> **REQUIRED TASK**: Rewrite the rows below with every "Identify the location of" changed to "Point out the position of", leaving everything else as it is.

>> begin PROVIDED RECORDS

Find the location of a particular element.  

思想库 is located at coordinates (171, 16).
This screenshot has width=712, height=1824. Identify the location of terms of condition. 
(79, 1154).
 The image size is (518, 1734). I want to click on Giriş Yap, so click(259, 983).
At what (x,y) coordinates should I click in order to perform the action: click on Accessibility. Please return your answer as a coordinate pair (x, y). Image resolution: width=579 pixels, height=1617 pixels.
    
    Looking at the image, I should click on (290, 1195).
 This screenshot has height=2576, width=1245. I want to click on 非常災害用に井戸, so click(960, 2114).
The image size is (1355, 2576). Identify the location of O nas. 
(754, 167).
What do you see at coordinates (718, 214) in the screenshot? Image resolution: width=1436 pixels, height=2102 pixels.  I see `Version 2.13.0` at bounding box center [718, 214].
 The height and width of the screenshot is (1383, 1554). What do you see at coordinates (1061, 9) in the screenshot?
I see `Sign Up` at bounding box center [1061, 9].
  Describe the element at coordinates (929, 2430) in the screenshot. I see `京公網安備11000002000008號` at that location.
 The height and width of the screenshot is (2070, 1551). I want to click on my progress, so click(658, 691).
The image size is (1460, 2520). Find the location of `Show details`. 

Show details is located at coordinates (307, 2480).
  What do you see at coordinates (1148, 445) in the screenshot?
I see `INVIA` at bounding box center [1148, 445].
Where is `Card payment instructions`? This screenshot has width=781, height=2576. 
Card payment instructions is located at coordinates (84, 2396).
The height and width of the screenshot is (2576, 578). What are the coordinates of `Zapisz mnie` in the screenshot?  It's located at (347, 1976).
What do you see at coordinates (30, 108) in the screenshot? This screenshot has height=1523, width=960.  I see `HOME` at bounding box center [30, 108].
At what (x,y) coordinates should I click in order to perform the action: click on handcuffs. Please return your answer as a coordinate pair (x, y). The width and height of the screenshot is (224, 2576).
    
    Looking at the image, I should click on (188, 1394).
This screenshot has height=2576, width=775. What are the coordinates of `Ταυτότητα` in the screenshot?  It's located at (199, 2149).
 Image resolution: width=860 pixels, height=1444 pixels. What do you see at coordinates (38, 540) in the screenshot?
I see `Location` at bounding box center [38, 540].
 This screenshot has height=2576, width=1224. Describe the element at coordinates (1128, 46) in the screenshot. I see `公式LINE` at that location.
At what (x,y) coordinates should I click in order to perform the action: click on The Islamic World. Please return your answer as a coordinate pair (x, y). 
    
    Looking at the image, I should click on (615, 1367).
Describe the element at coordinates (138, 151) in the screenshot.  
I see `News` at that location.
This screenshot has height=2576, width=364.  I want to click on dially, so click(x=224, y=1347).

>> end PROVIDED RECORDS

> **TASK RESULT**:
Find the location of a particular element.  

思想库 is located at coordinates (171, 16).
This screenshot has width=712, height=1824. Point out the position of terms of condition. 
(79, 1154).
 The image size is (518, 1734). I want to click on Giriş Yap, so click(259, 983).
At what (x,y) coordinates should I click in order to perform the action: click on Accessibility. Please return your answer as a coordinate pair (x, y). Image resolution: width=579 pixels, height=1617 pixels.
    
    Looking at the image, I should click on (290, 1195).
 This screenshot has height=2576, width=1245. I want to click on 非常災害用に井戸, so click(960, 2114).
The image size is (1355, 2576). Point out the position of O nas. 
(754, 167).
What do you see at coordinates (718, 214) in the screenshot? Image resolution: width=1436 pixels, height=2102 pixels.  I see `Version 2.13.0` at bounding box center [718, 214].
 The height and width of the screenshot is (1383, 1554). What do you see at coordinates (1061, 9) in the screenshot?
I see `Sign Up` at bounding box center [1061, 9].
  Describe the element at coordinates (929, 2430) in the screenshot. I see `京公網安備11000002000008號` at that location.
 The height and width of the screenshot is (2070, 1551). I want to click on my progress, so click(658, 691).
The image size is (1460, 2520). Find the location of `Show details`. 

Show details is located at coordinates (307, 2480).
  What do you see at coordinates (1148, 445) in the screenshot?
I see `INVIA` at bounding box center [1148, 445].
Where is `Card payment instructions`? This screenshot has width=781, height=2576. 
Card payment instructions is located at coordinates (84, 2396).
The height and width of the screenshot is (2576, 578). What are the coordinates of `Zapisz mnie` in the screenshot?  It's located at (347, 1976).
What do you see at coordinates (30, 108) in the screenshot? This screenshot has height=1523, width=960.  I see `HOME` at bounding box center [30, 108].
At what (x,y) coordinates should I click in order to perform the action: click on handcuffs. Please return your answer as a coordinate pair (x, y). The width and height of the screenshot is (224, 2576).
    
    Looking at the image, I should click on (188, 1394).
This screenshot has height=2576, width=775. What are the coordinates of `Ταυτότητα` in the screenshot?  It's located at (199, 2149).
 Image resolution: width=860 pixels, height=1444 pixels. What do you see at coordinates (38, 540) in the screenshot?
I see `Location` at bounding box center [38, 540].
 This screenshot has height=2576, width=1224. Describe the element at coordinates (1128, 46) in the screenshot. I see `公式LINE` at that location.
At what (x,y) coordinates should I click in order to perform the action: click on The Islamic World. Please return your answer as a coordinate pair (x, y). 
    
    Looking at the image, I should click on (615, 1367).
Describe the element at coordinates (138, 151) in the screenshot.  
I see `News` at that location.
This screenshot has height=2576, width=364.  I want to click on dially, so click(x=224, y=1347).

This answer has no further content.